A year would pass before Olivia and Gil Stross felt ready to pass on the looms, and a further 3 months before we could go over and look at them for the first time. One sunny August morning I went across to Dewsbury with Jane Kay, our Arts Director at Sunny Bank Mills and Agnis Smallwood, a hand-weaver and educator. We arrived at Fabworks to be greeted by the wonderful Gil, whose enthusiasm for the old Rag trade is unstoppable, in particular, how the Jewish families played such a central part in it (type “Jewish community Dewsbury” into your search engine and it all comes up). Tucked away in various corners of the old mill warehouse were parts of the handlooms. It was obvious that they hadn’t run for years, and that they had been moved around from pillar to post. The parts were all muddled up, covered in dust, legs had been sawn off the frames and the looms cords were all cut. In fact, it was impossible to see if the looms were complete or not. There was also some serious scepticism from certain quarters as to whether we could even get them running again! It was impossible to tell how much time it would take. However, after a 10–year search I was determined to save these looms and bring them back to life.

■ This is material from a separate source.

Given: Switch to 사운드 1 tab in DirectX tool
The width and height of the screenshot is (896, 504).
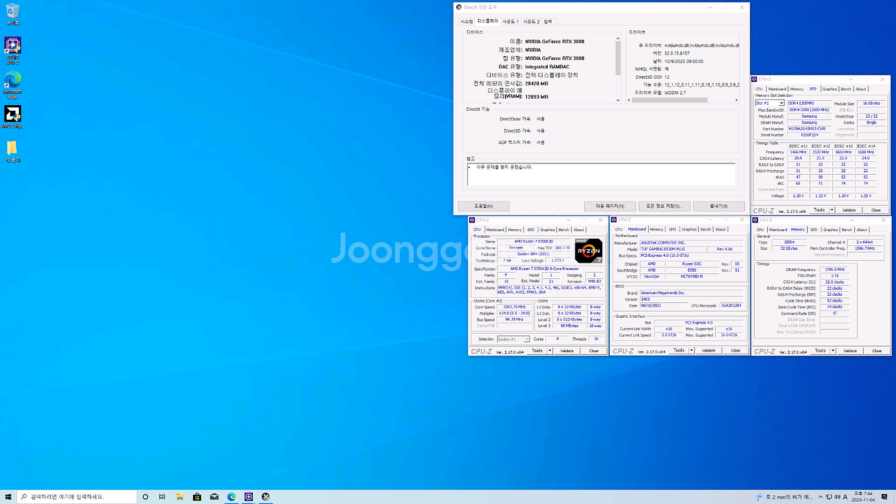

Could we bring the looms back?
I went away for our summer holidays, eager to return, and get the looms shipped over to Farsley and to start pouring over the massive 3D jigsaw puzzle.
In all, Gil and Olivia gave us about 12 looms, with the understanding that we could fulfil the dream they also had, of getting them up and running and used again.
In the autumn I started laying out all the parts to see if we could fulfil that dream. I also had a deadline; if we were to fill weaving courses in the Spring, we had to start marketing them before Christmas and equally we couldn’t market courses until we were sure that we had operable looms. Due to work commitments that meant I had about I had about 4 weeks, I would have to grab a spare hour here and there to try and at least get one running.
The looms, it transpires are over 100 years old, there is no makers mark on them, and I guess they were specially made for Leeds University. Latterly, Alice Chandler found a super picture of them in the University of Leeds Archives – a picture I could have done with to help restore them!
The first job was to get a joiner to repair the amputated loom frames. Meanwhile I set to work on the old dobbies (the dobby is the mechanism of springs, wires and levers that allows the weaver to control the pattern in the loom). It quickly became apparent that I could never get all 12 running again, nor did we have the space, but by swopping parts between looms I could get maybe 8 or even 10 going. I was making steady progress, loom after loom was re-emerging from the heap of parts and being built up in the newly restored Mill building that we had decided would be their new home. I was so focused on the looms that it wasn’t until I nearly finished and turned my thoughts to weaving that I realised we were missing a vital part – there were no pirns.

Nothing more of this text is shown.